The reply should be the records repeated exactly, without any images.

--- --- ---

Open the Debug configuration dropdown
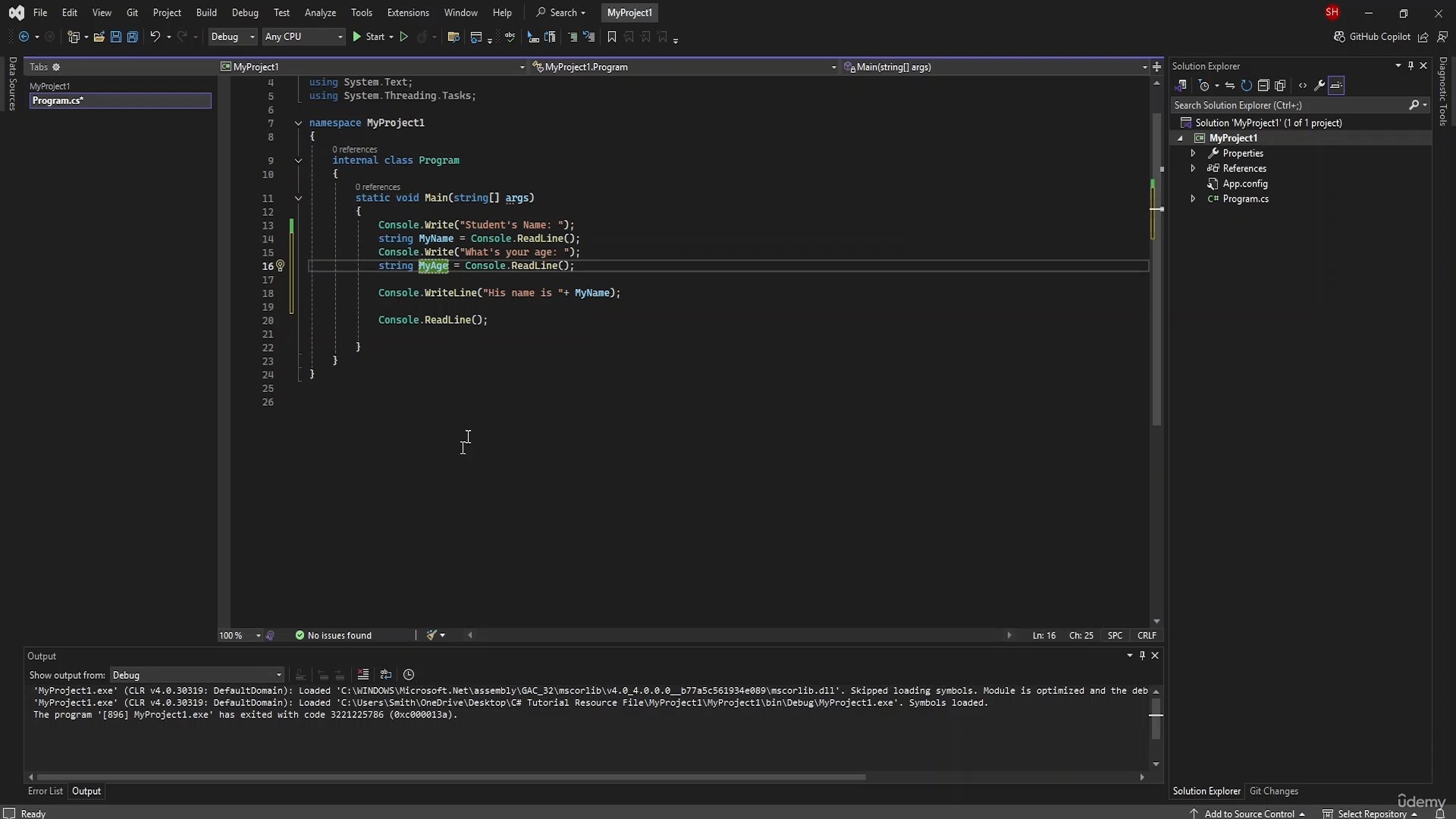The image size is (1456, 819). point(232,36)
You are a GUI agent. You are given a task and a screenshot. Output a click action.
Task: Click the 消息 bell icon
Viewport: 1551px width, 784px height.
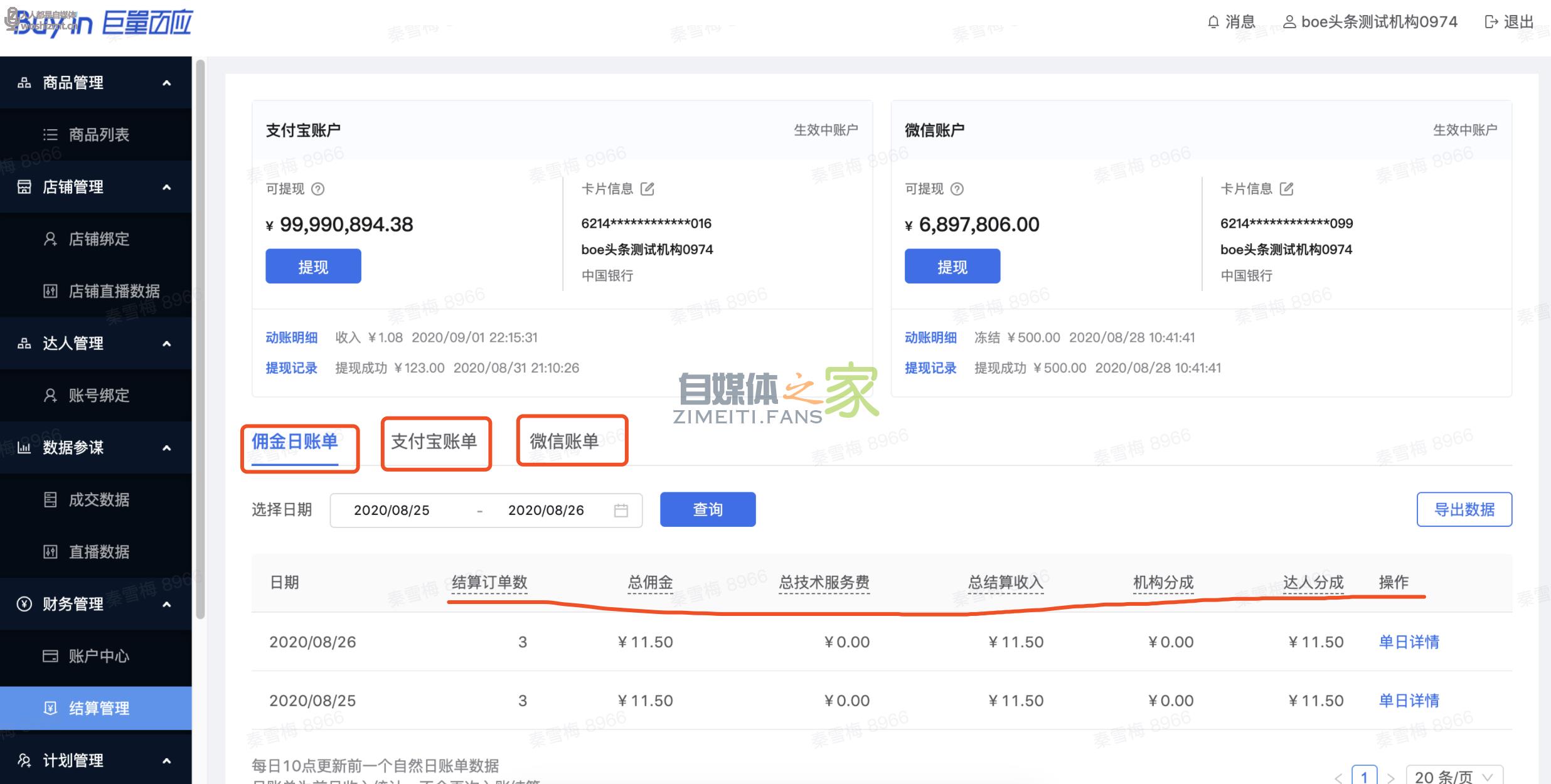click(x=1213, y=23)
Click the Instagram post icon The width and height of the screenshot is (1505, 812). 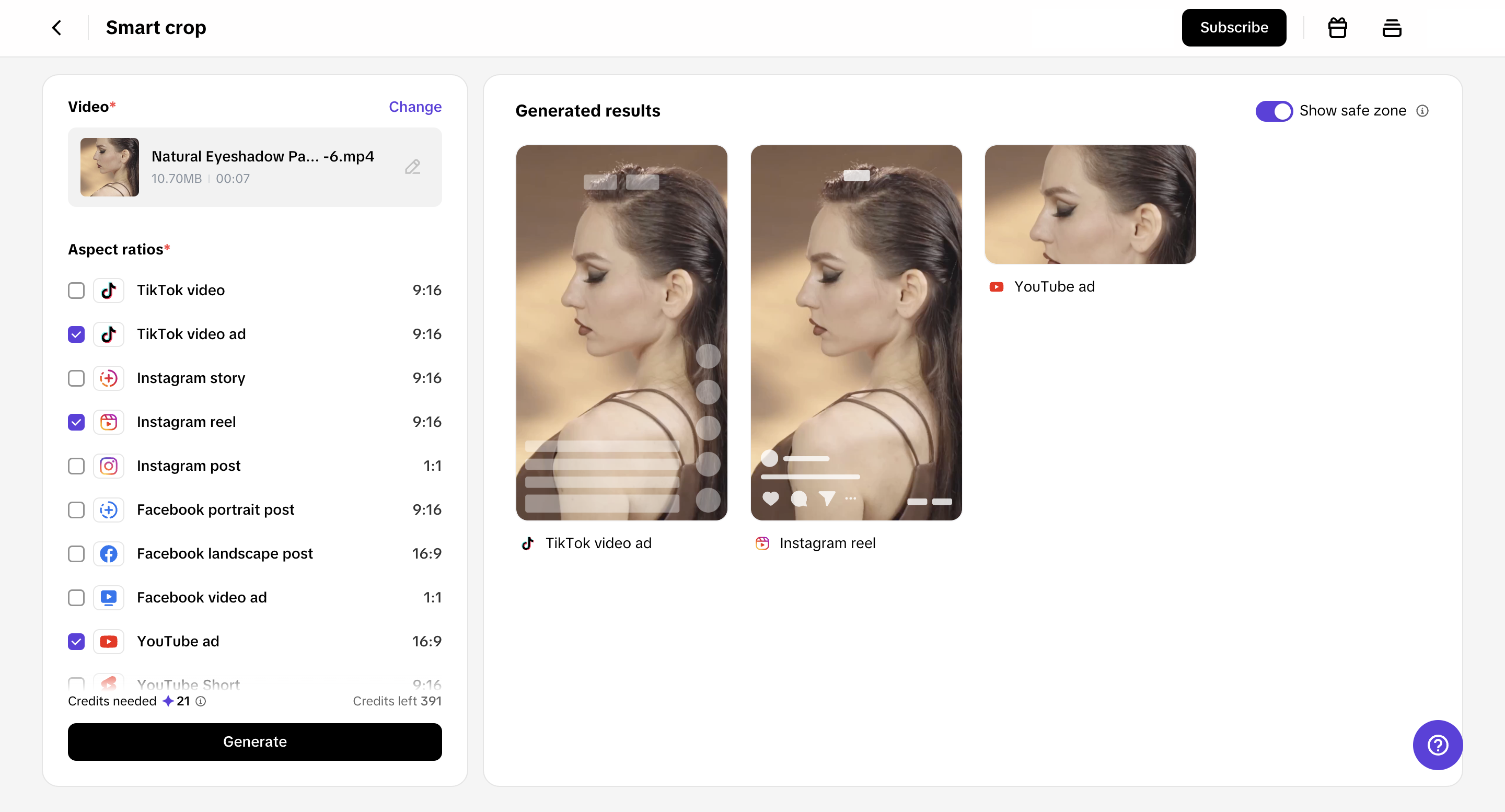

--- --- ---

Response:
Open the Debug configuration dropdown
The image size is (1456, 819). point(232,36)
You are a GUI agent. You are given a task and a screenshot. Output a click action.
Task: Click the 消息 bell icon
Viewport: 1551px width, 784px height.
click(x=1213, y=23)
Click the Instagram post icon The width and height of the screenshot is (1505, 812). 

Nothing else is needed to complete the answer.